§ Exercício proposto 1:
No trecho sobre o caseiro Francenildo Pereira, transforme em lista o parágrafo que começa com "O dinheiro, soube-se depois" e mantenha os fatos principais.
§ Exercício proposto 2:
Liste as cidades e os estados citados como localização no trecho sobre o caseiro Francenildo Pereira. Não inclua o nome pelo qual a casa em Brasília era conhecida.
§ Exercício proposto 3:
Reproduza a parte do trecho sobre o caseiro Francenildo Pereira que começa em "Por Sandro Vaia" e termina em "acusação na Justiça.".

Por Sandro Vaia
Francenildo Pereira, o caseiro da República de Ribeirão Preto, casa em Brasília onde Palocci e sua turma faziam algumas travessuras, foi obrigado a explicar os 38.860 reais que apareceram em sua conta corrente depois que ele testemunhou que o ministro frequentava a casa.
O sigilo de sua conta corrente foi quebrado criminosamente por alguém cujo nome nunca saberemos, porque havia a suspeita que o dinheiro teria sido depositado por alguma entidade secreta que queria criar embaraços à vida pública do ministro.
O dinheiro, soube-se depois, fora depositado por seu pai e a quebra do sigilo foi atribuída a uma ordem de Palocci, que perdeu o cargo de ministro da Fazenda (mas não o de eminência parda) e mais tarde foi absolvido da acusação na Justiça.
Outro suspeito da quebra de sigilo, o então presidente da Caixa Econômica Federal, Jorge Mattoso, também saiu ileso do episódio.
A circulação extraordinária de 38 mil reais pela conta bancária do caseiro que não ganhava mais de mil reais por mês, dizem, chamou a atenção do COAF, Conselho de Controle das Atividades Financeiras, que investiga lavagem de dinheiro e crimes afins.
A esse mesmo COAF não pareceu estranho que durante os 4 anos em que amealhou 900 e tantos mil reais de salários como deputado, o ex-ministro Palocci efetuasse compras de imóveis no valor de pouco mais de 7 milhões de reais.
Os negócios imobiliários de Francenildo Pereira são bem mais modestos. Resumem-se a um lote de terreno na cidade de Nazário, a 25 quilômetros de Teresina, capital do Piauí, comprado por 2.500 reais e atualmente avaliado em 8 mil reais. (Caseiros também sabem fazer negócios imobiliários rentáveis). Candidamente, ele perguntou:
-Por que ele (Palocci) não explicou de onde veio o dinheiro? Na minha época, eu tive que explicar.

§ Linhas sobre onde os alvos aparecem:
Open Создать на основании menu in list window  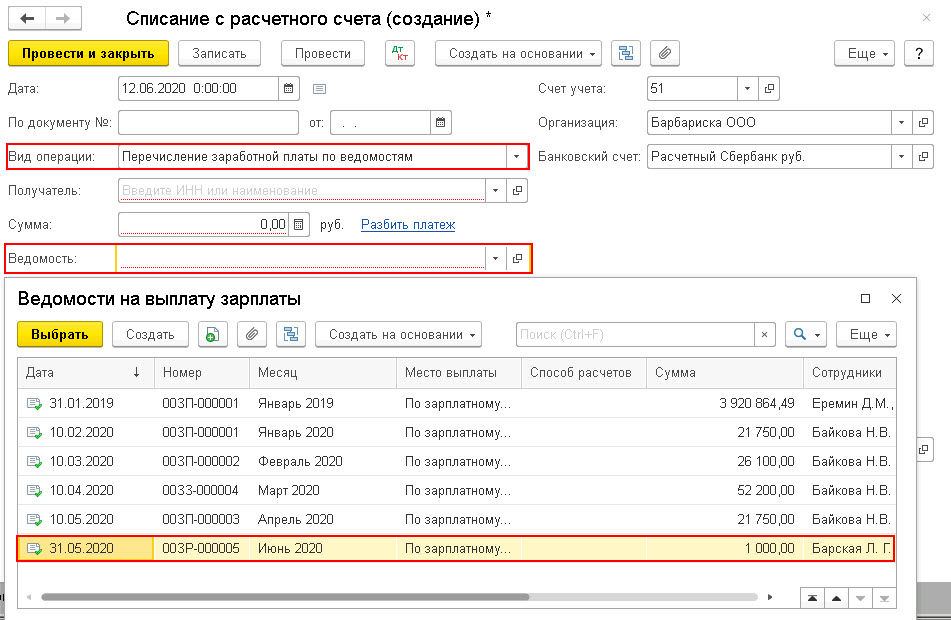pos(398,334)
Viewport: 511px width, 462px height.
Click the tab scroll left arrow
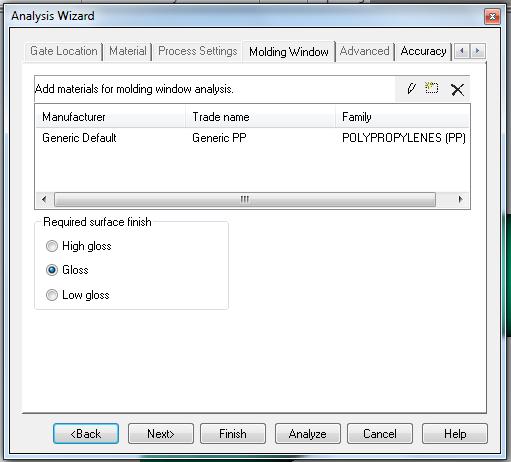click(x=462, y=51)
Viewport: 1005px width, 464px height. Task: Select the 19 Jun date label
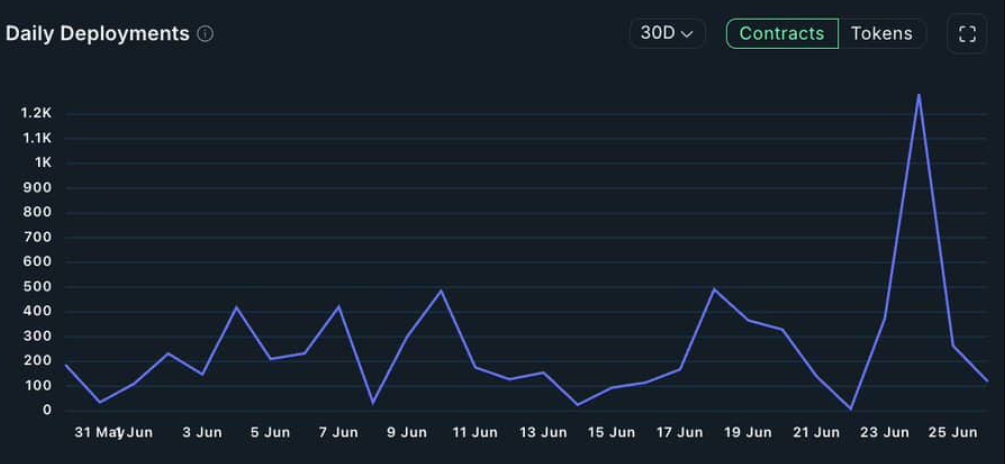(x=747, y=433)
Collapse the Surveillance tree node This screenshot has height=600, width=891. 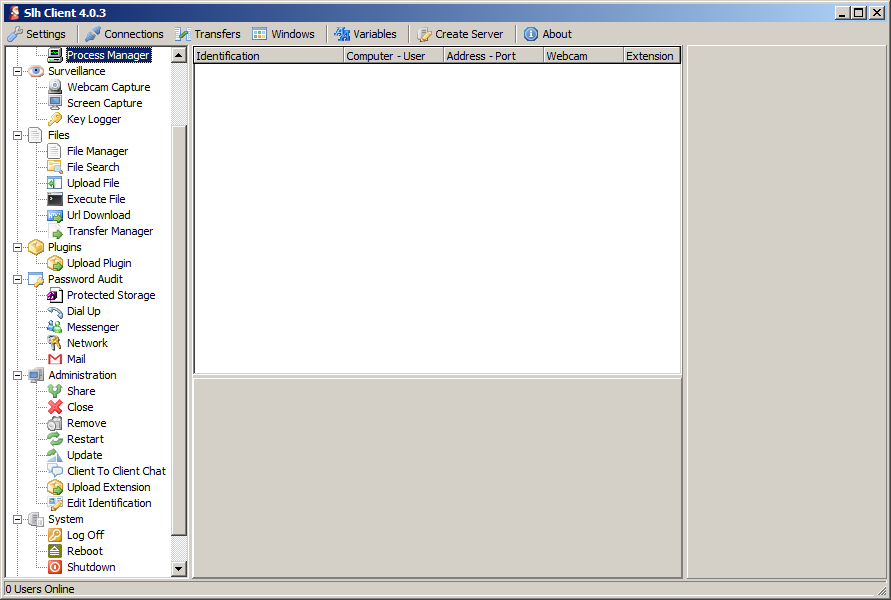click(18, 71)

§ Resposta 1:
- O dinheiro foi depositado pelo pai de Francenildo Pereira.
- A quebra do sigilo foi atribuída a uma ordem de Palocci.
- Palocci perdeu o cargo de ministro da Fazenda, mas não o de eminência parda.
- Mais tarde, Palocci foi absolvido da acusação na Justiça.

§ Resposta 2:
- Brasília
- Nazário
- Teresina
- Piauí

§ Resposta 3:
Por Sandro Vaia
Francenildo Pereira, o caseiro da República de Ribeirão Preto, casa em Brasília onde Palocci e sua turma faziam algumas travessuras, foi obrigado a explicar os 38.860 reais que apareceram em sua conta corrente depois que ele testemunhou que o ministro frequentava a casa.
O sigilo de sua conta corrente foi quebrado criminosamente por alguém cujo nome nunca saberemos, porque havia a suspeita que o dinheiro teria sido depositado por alguma entidade secreta que queria criar embaraços à vida pública do ministro.
O dinheiro, soube-se depois, fora depositado por seu pai e a quebra do sigilo foi atribuída a uma ordem de Palocci, que perdeu o cargo de ministro da Fazenda (mas não o de eminência parda) e mais tarde foi absolvido da acusação na Justiça.